[Start TEXT PROVIDED]

In this section we formalize RA sub-properties. For each sub-property, we represent it as a set of LTL specifications and construct an FSM that is verified to conform to such specifications. Finally, the conjunction of these FSMs is implemented in Verilog HDL and translated to SMV using Verilog2SMV. The
generated SMV description for the conjunction is proved to simultaneously hold for all specifications. We also define end-to-end soundness and security goals which are derived from the verified sub-properties (See Appendix A for the proof).

4.1 Notation

To facilitate generic LTL specifications that represent VRASED’s architecture (see Figure 3) we use the following:

- \( AR_{\text{min}} \) and \( AR_{\text{max}} \): first and last physical addresses of the memory region to be attested;
- \( CR_{\text{min}} \) and \( CR_{\text{max}} \): physical addresses of first and last instructions of \( \text{Sw-Att} \) in ROM;
- \( K_{\text{min}} \) and \( K_{\text{max}} \): first and last physical addresses of the ROM region where \( \mathcal{X} \) is stored;
- \( X_{S_{\text{min}}} \) and \( X_{S_{\text{max}}} \): first and last physical addresses of the RAM region reserved for \( \text{Sw-Att} \) computation;
- \( MAC_{\text{addr}} \): fixed address that stores the result of \( \text{Sw-Att} \) computation (HMAC);
- \( MAC_{\text{size}} \): size of HMAC result;

Table 1 uses the above definitions and summarizes the notation used in our LTL specifications throughout the rest of this paper.

[End TEXT PROVIDED]
[Start RECORDED INFORMATION]

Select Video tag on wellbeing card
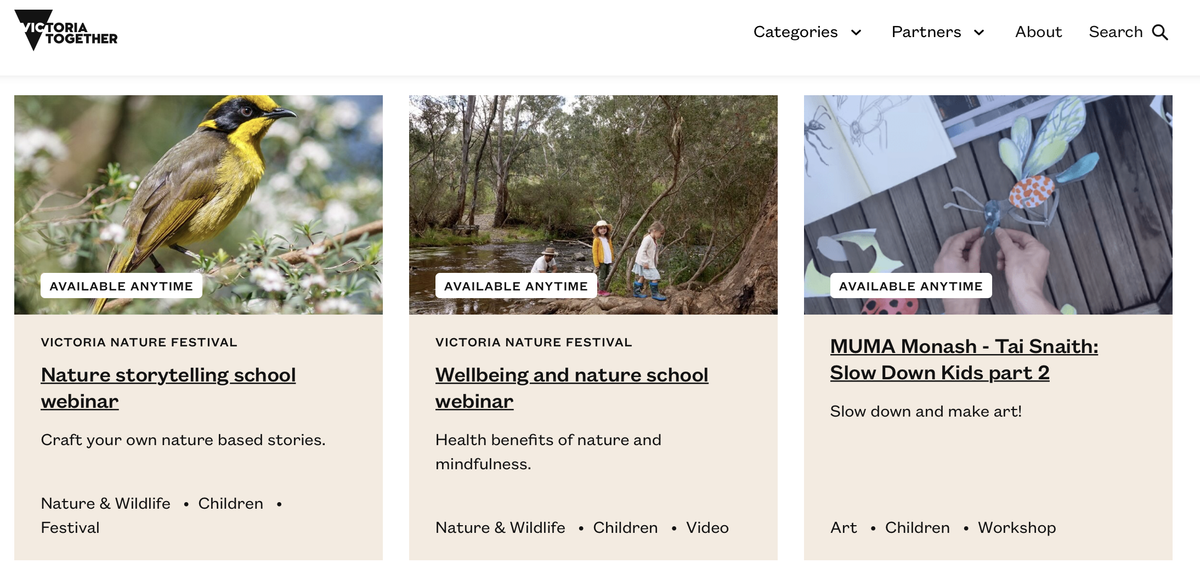This screenshot has width=1200, height=582. pos(707,527)

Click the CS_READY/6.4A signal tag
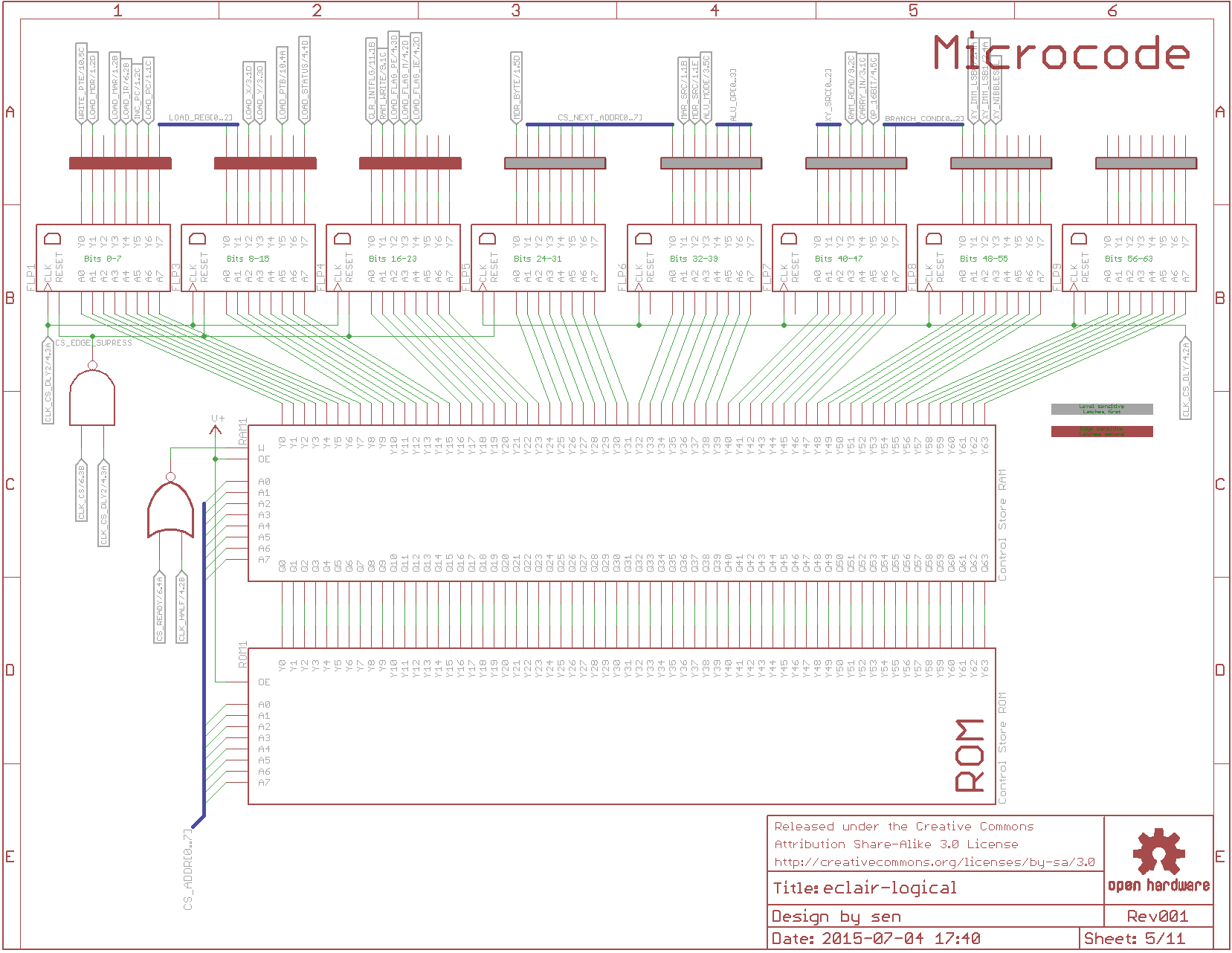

[End RECORDED INFORMATION]

PROBLEMS TO WORK ON.
1. According to the text on VRASED's verification notation, what is stored at the fixed address MAC_addr?
2. Continue the text on VRASED's verification notation, starting after its last sentence.

THE ANSWERS.
1. The result of the Sw-Att computation, which is the HMAC.

2.
To simplify specification of defined security properties, we use \([A, B]\) to denote a contiguous memory region between \( A \) and \( B \). Therefore, the following equivalence holds:

\[
C \in [A, B] \iff (C \leq B \land C \geq A)
\] (1)

For example, expression \( PC \in CR \) holds when the current value of \( PC \) signal is within \( CR_{\text{min}} \) and \( CR_{\text{max}} \), meaning that the MCU is currently executing an instruction in \( CR \), i.e. a \( \text{Sw-Att} \) instruction. This is because in the notation introduced above: \( PC \in CR \Leftrightarrow PC \in [CR_{\text{min}}, CR_{\text{max}}] \Leftrightarrow (PC \leq CR_{\text{max}} \land PC \geq CR_{\text{min}}) \).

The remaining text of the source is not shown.